The results set up two blocs: four members who back the voucher program and four who oppose it. Former high school principal Tom Balistreri, who defeated Mr. Gardner with 59 percent of the vote, did not discuss his position on the issue, but was backed by the Milwaukee Teachers’ Education Association, a vocal critic of the program.
The contest marks yet another in a series of such shifts for the board of the 105,000-student district. The voucher- supporting bloc gained the majority in 1999, then lost it in 2001, and regained it last May.
Because the voucher program is run by the state, the Milwaukee school board’s influence over it is largely symbolic. But even so, observers differed on how the election results should be interpreted.
Howard L. Fuller, an education professor at Marquette University and a former Milwaukee schools superintendent, believes the voucher issue was not the driving force behind the school board contests. The topic got much less attention in debates and campaign material than did such issues as teacher qualifications and benefits and the district’s projected budget deficit, according to Mr. Fuller, a leading advocate of vouchers.
But regardless of what issues drove voters to cast their ballots, he said, school choice sparks such strong feelings that advocates on both sides will view the election results through their own distinctive lenses.
“The whole struggle around choice in Milwaukee remains intense, and everyone looks for signs that we won or lost,” he said. “It’s a continuing battle.”
‘Need to Unite’
Mr. Fuller said support for the voucher program at the state level is what really matters, since the Wisconsin legislature created and finances the program. Last year’s statewide elections bolstered support for vouchers in the state capital, he said.
He saw that support echoing in last week’s state supreme court contest, in which a candidate who was a vocal voucher critic was defeated by Patience D. Roggensack, an appeals court judge who has written that she believes the Milwaukee voucher program is constitutional.
John Tries, an independent political consultant who was the chief of staff to Milwaukee’s Democratic mayor, John O. Norquist, said the symbolic power of having a school board majority aligned for or against the voucher program can prove potent.
“When the board either enunciates a policy or, through individual statements or through their lobbying efforts opposes [vouchers], that has an impact,” he said. “Just as electing a board that was favorable [to vouchers] was important, this, going the other direction, is equally important.”
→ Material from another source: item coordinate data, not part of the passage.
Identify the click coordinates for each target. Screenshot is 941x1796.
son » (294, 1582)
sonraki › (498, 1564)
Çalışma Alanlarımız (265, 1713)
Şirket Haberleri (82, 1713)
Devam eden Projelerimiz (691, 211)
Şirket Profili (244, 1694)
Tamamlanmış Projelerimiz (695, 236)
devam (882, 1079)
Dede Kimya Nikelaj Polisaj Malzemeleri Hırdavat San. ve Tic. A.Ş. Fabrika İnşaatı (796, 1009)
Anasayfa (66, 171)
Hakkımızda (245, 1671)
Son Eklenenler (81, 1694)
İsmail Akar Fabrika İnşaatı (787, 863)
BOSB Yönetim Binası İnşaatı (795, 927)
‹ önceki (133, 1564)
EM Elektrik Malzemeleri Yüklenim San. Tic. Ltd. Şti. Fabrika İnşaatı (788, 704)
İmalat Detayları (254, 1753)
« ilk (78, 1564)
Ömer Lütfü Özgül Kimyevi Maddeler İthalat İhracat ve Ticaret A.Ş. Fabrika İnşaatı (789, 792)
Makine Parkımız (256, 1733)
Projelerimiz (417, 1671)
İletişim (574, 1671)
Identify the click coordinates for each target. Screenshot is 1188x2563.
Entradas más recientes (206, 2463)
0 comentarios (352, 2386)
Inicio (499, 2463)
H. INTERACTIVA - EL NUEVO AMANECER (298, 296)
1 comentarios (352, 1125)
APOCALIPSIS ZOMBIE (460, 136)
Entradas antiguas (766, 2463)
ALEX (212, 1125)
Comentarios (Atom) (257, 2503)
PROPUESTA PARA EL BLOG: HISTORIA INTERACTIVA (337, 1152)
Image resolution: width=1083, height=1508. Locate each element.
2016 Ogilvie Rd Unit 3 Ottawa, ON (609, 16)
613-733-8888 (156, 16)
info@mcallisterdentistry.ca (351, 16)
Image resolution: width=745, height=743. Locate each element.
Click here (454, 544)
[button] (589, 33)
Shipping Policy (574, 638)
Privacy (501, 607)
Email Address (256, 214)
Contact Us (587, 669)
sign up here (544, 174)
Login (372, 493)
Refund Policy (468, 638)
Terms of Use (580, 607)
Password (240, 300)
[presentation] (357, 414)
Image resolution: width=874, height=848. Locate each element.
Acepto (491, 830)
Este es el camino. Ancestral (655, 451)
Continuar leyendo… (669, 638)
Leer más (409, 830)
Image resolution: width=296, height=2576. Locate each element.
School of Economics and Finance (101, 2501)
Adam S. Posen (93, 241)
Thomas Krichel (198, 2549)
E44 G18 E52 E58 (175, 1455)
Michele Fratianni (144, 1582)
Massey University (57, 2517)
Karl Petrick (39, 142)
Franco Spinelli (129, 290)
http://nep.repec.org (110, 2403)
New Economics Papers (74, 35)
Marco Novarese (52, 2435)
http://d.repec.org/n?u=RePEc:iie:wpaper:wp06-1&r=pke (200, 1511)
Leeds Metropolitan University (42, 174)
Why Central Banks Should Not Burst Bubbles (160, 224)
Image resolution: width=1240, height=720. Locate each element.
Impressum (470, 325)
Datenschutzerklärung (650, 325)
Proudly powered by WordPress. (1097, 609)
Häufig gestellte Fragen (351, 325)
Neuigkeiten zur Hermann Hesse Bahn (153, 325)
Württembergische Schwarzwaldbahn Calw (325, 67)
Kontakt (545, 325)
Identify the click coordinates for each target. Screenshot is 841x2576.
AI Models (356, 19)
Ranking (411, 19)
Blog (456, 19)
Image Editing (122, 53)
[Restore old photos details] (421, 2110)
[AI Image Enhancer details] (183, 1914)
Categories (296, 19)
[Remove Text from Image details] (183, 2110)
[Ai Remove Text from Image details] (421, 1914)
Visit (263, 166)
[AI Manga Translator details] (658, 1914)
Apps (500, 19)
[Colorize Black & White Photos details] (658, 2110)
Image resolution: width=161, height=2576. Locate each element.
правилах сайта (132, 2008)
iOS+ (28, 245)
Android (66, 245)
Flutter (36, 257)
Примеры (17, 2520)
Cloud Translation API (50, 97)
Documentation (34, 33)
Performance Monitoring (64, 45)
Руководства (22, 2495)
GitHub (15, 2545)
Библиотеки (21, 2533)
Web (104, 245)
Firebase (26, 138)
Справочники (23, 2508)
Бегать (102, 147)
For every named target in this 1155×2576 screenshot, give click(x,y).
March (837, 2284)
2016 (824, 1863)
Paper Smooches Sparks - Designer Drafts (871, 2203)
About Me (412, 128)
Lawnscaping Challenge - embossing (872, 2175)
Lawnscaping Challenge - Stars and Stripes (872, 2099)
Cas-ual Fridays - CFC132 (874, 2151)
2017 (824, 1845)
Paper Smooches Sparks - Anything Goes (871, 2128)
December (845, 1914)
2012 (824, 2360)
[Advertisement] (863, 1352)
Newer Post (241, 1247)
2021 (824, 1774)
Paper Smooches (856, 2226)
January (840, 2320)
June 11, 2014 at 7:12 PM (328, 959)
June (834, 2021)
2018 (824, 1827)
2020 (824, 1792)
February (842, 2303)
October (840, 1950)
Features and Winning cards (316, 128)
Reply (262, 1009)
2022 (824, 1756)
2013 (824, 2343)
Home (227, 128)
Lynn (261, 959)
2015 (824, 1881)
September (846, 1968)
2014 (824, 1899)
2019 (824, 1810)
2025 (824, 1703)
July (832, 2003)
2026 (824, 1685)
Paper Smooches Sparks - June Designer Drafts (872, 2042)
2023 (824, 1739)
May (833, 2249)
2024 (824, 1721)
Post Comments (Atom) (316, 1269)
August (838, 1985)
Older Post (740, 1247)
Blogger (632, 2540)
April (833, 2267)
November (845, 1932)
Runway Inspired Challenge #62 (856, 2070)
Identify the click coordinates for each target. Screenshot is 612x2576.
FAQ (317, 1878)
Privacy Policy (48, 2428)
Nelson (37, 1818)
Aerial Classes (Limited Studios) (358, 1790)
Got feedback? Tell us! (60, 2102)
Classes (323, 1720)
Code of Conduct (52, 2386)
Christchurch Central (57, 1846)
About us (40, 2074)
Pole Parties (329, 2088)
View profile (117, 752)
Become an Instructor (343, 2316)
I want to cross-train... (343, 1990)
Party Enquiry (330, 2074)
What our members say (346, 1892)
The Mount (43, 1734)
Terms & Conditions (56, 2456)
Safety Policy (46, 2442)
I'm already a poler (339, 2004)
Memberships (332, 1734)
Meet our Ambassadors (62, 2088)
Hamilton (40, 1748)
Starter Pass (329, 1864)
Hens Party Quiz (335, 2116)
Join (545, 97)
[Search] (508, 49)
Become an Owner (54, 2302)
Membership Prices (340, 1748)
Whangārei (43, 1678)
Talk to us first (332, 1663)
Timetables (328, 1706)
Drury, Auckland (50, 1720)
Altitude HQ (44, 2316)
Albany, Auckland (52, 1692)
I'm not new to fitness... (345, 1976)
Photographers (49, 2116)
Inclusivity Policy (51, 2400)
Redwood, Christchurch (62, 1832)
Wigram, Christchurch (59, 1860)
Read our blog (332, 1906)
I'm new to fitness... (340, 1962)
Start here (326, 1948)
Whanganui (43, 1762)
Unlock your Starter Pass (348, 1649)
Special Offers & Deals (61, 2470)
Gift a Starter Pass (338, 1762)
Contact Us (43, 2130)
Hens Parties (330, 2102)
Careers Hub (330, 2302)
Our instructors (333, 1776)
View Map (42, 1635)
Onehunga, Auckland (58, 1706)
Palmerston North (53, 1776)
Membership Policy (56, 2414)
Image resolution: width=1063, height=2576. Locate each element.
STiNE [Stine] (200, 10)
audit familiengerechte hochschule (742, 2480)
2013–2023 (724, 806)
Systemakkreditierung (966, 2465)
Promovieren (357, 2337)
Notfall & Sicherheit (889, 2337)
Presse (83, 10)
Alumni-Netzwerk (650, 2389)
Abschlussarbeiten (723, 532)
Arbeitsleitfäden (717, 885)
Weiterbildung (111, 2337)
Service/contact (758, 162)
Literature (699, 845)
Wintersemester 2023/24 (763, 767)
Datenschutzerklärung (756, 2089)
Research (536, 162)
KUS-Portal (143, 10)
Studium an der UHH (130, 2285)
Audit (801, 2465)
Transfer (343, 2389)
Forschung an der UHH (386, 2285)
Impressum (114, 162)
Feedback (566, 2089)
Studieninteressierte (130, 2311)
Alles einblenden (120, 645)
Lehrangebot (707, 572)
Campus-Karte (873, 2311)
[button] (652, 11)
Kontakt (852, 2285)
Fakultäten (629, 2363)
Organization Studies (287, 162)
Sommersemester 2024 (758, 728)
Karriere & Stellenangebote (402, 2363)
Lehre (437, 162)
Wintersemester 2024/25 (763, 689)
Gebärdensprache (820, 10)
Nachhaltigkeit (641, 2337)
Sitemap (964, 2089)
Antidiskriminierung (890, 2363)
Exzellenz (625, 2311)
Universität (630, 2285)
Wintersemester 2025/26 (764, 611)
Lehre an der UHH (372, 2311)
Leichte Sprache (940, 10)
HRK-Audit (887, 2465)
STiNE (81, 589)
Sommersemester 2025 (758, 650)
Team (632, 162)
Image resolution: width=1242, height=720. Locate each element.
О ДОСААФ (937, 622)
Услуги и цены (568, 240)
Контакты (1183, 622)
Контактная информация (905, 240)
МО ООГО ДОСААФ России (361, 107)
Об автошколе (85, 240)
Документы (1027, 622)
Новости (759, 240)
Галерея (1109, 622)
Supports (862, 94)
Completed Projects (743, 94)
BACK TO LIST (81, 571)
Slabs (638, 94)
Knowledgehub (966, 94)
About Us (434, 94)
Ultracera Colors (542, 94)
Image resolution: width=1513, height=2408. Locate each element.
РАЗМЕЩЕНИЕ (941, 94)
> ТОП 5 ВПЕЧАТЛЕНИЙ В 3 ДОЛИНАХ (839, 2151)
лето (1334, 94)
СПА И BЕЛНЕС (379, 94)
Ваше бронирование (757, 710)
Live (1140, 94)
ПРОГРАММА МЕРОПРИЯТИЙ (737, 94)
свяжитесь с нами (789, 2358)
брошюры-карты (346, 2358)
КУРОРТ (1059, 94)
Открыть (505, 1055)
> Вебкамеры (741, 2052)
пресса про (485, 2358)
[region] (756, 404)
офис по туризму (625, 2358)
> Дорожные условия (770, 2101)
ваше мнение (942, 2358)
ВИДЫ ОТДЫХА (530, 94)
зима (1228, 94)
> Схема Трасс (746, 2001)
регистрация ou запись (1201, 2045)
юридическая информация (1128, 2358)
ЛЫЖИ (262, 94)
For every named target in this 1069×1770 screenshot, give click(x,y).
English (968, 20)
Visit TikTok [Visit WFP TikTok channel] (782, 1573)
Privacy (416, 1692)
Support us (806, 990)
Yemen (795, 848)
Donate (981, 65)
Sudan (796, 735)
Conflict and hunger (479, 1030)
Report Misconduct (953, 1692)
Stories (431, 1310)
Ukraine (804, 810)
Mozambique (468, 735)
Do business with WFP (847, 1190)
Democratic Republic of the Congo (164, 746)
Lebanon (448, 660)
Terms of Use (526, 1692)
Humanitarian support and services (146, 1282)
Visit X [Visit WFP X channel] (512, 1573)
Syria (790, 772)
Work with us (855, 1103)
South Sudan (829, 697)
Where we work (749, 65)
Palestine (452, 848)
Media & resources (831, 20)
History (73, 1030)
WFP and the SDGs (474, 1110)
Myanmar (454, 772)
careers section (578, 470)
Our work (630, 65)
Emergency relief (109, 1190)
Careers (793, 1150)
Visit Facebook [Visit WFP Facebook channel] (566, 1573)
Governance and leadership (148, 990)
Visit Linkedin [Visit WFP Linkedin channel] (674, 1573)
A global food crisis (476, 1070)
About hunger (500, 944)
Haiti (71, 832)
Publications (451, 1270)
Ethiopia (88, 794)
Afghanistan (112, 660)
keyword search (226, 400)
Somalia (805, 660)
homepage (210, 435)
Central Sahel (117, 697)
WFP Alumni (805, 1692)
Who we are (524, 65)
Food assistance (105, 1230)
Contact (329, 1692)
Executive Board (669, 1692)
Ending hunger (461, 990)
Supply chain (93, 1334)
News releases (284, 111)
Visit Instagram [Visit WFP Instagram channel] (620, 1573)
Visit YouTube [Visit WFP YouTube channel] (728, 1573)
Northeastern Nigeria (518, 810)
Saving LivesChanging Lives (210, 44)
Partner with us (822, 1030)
In addition, he said, since the election creates a majority of members backed by the teachers’ union, it enables the union to “regain the upper hand” on issues ranging from benefits for its members to charter schools, vouchers, and privatization.
But vouchers, charters and privatization are not at the forefront of the union’s agenda, according to its officials. In a district facing a projected $40 million deficit in fiscal 2004 on an annual budget of $1.1 billion, money tops the list of pressing issues, they say.
“What I see, what I hope for, in the results of this election, is the chance to bring together a board that has been divided and still is,” said Bob Lehmann, the president of the MTEA, an affiliate of the National Education Association. “There is a need to unite, to go to [the state capital of] Madison and do what we can to get adequate funding for the students in this district.